If I’m making it sound like a tricky read, I assure you it isn’t. Brian Wood is one of the finest writers working in comics today and he writes Mara in a highly accessible way so that even if this is a completely new character and world, you can get into it and understand it instantly. I’ve read a lot of his work recently and Mara is definitely the best thing he’s written this year.
The best part of the book by far - and both writer Brian Wood and colourist Jordie Bellaire do first class work, so this is saying something - is Ming Doyle’s artwork. It is absolutely gorgeous! You know those shots in movies/TV shows where a camera films traffic and then you see the sped-up footage that looks like a neon line of red or white? Doyle does this in the first panel of the book, making it look as vibrant and surreal as it does on film - in a comic! From there you’re treated to page after page of incredible illustration.
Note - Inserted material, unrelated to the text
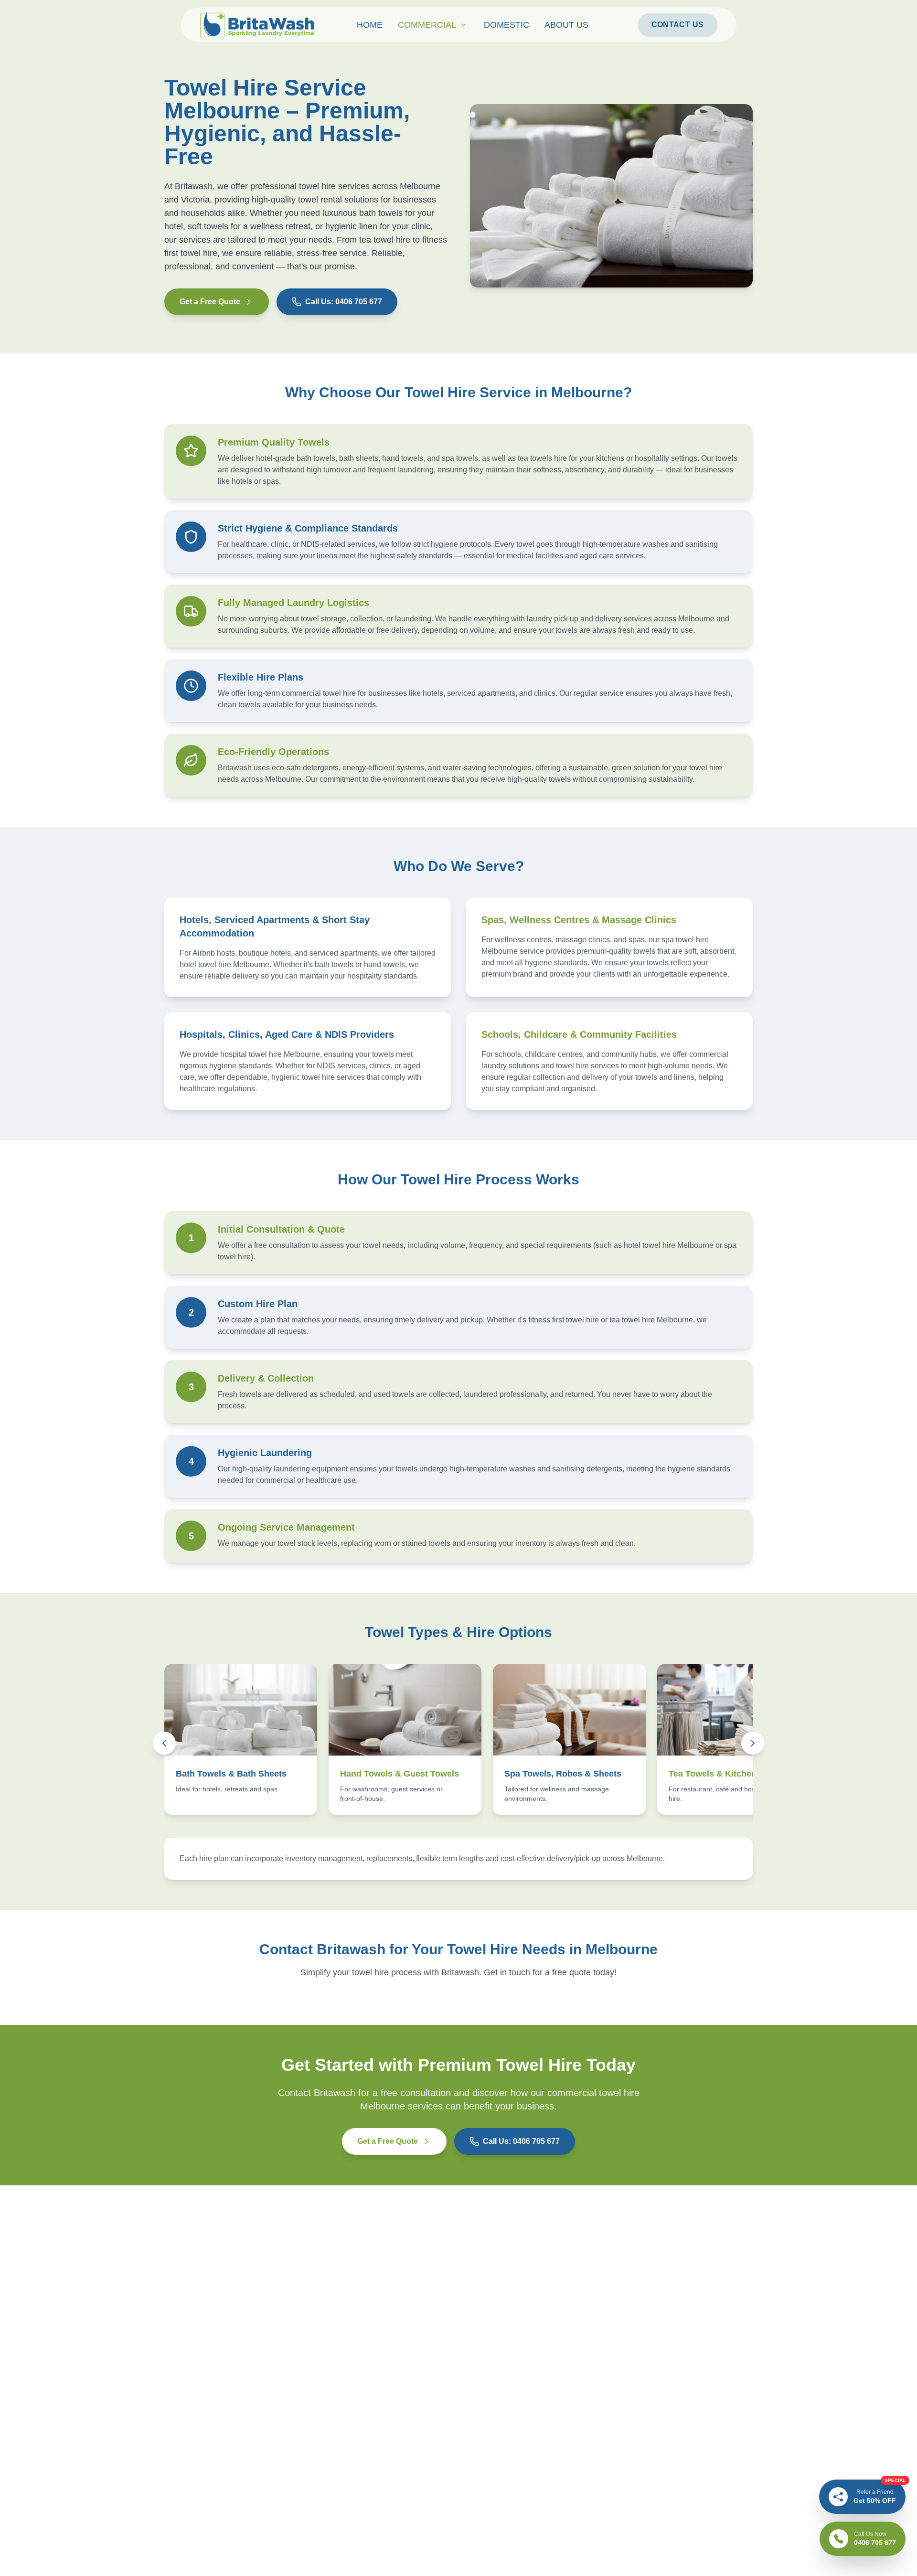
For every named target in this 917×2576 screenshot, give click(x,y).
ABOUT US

The fight sequences between Mara and the military are especially brilliant as Doyle brings the focus tight in on Mara and then pushes it back at just the right moments to give a perfect sense of timing and movement to the scene. Or the scenes where Mara is flying and to give the reader an idea of her power and speed, the panel remains earth-bound, looking up at Mara, is an utterly genius choice. Even a page-length shot of Mara meditating while listening to her MP3 player is ridiculously stylised and amazing. If nothing else, this book will make you a fan of Ming Doyle and make you seek out everything she’s ever worked on, and is reason enough to pick up this title.
Is Mara a superhero story told slightly differently? Is it a metaphorical story of a teenage girl’s journey to self-identity? Is it a spiritual comic retelling an ages-old story of gods? You can figure out the meaning of the book for yourself but the one answer I will give you is to definitely pick up this highly entertaining original superhero comic to read.